细粒棘球蚴粗抗原的免疫纯化方法及其在免疫诊断中的应用

采用免疫过筛法将细粒棘球蚴囊液粗抗原（ＥｇＣＦ）和头节抗原（ＥｇＰ）与正常人混合血清中杂抗体结合而除去产生非特异反应的粗抗原部分，得到部分纯化的抗原ＥｇＣＦ２，ＥｇＰ２，纯化前后的抗原在酶联免疫吸附试验（ＥＬＩＳＡ）及斑点免疫结合试验（ＤＩＢＡ）中对４５例细粒棘球蚴病（ＣＥ）的诊断阳性率分别为：ＥｇＣＦ９３．３％，ＥｇＰ９５．６％，ＥｇＣＦ２９１．１％，ＥｇＰ２９３．３％，它们的敏感性无显差异。

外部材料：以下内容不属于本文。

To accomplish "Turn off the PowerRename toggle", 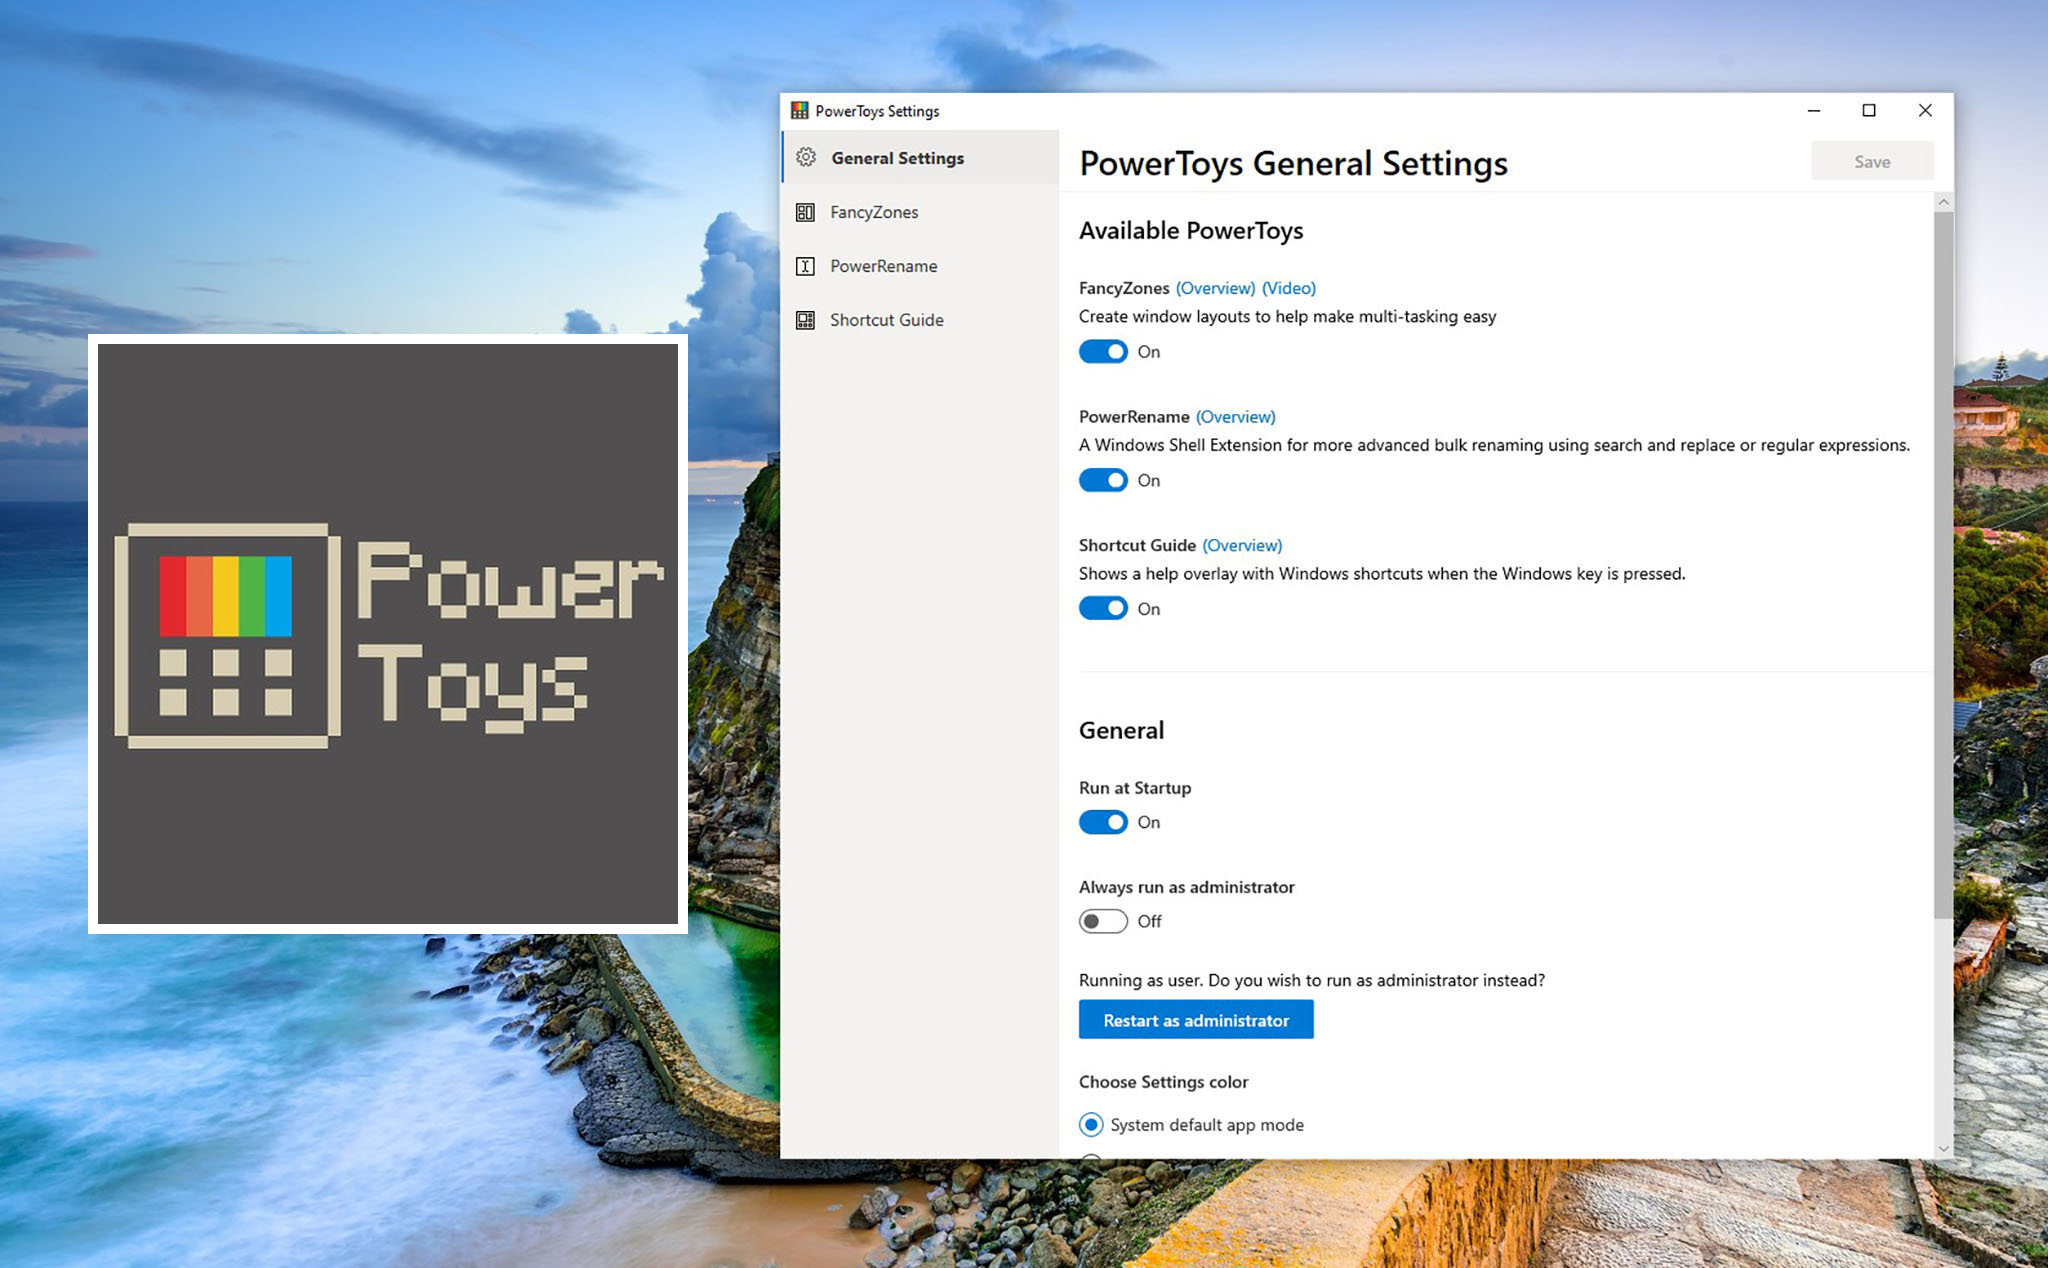I will 1103,480.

A Method of Immunological Purification of Echinococcus granulosusAntigens and its Application in Immunodiagnosis of Echinococcosis

The partial pruified antigens of EgCF 2 and EgP 2 have been gained by using an immunofiltration method combained the crude antigens of EgCF and EgP with normal human sera to eliminate the cross reactive fractions. The dot immunoassay (DIBA) and enzyme linked immunosorbent assay (ELISA) have been performed with sera samples of 45 cases with cystic echincoccosis (CE), 22 cases of alveolar echinococcosis (AE), 10 cases with cysticercosis and 26 cases with other parasitic diseases. 32 normal sera were tested as control. The seropositive rates of crude antigens were 93.3%~95.6% in CE, 91.1%~93.3% in AE, 70%~80% in cysticercosis and 11.5% in other parasitic diseases. The false positive rates in controls were 11.1%~13.9%. But the seropositive rates with purified antigens EgCF 2 and EgP 2 were 91.1%~93.3% in CE, 81.8%~86.3% in AE, 60%~70% in oysticercosis and 3.8% in other parasitic diseases respectively. The false positive rate was 5.6% in the control. After purification, the specificity of the antigen has been obuiously increased and the nonspecific reaction reduced evidently.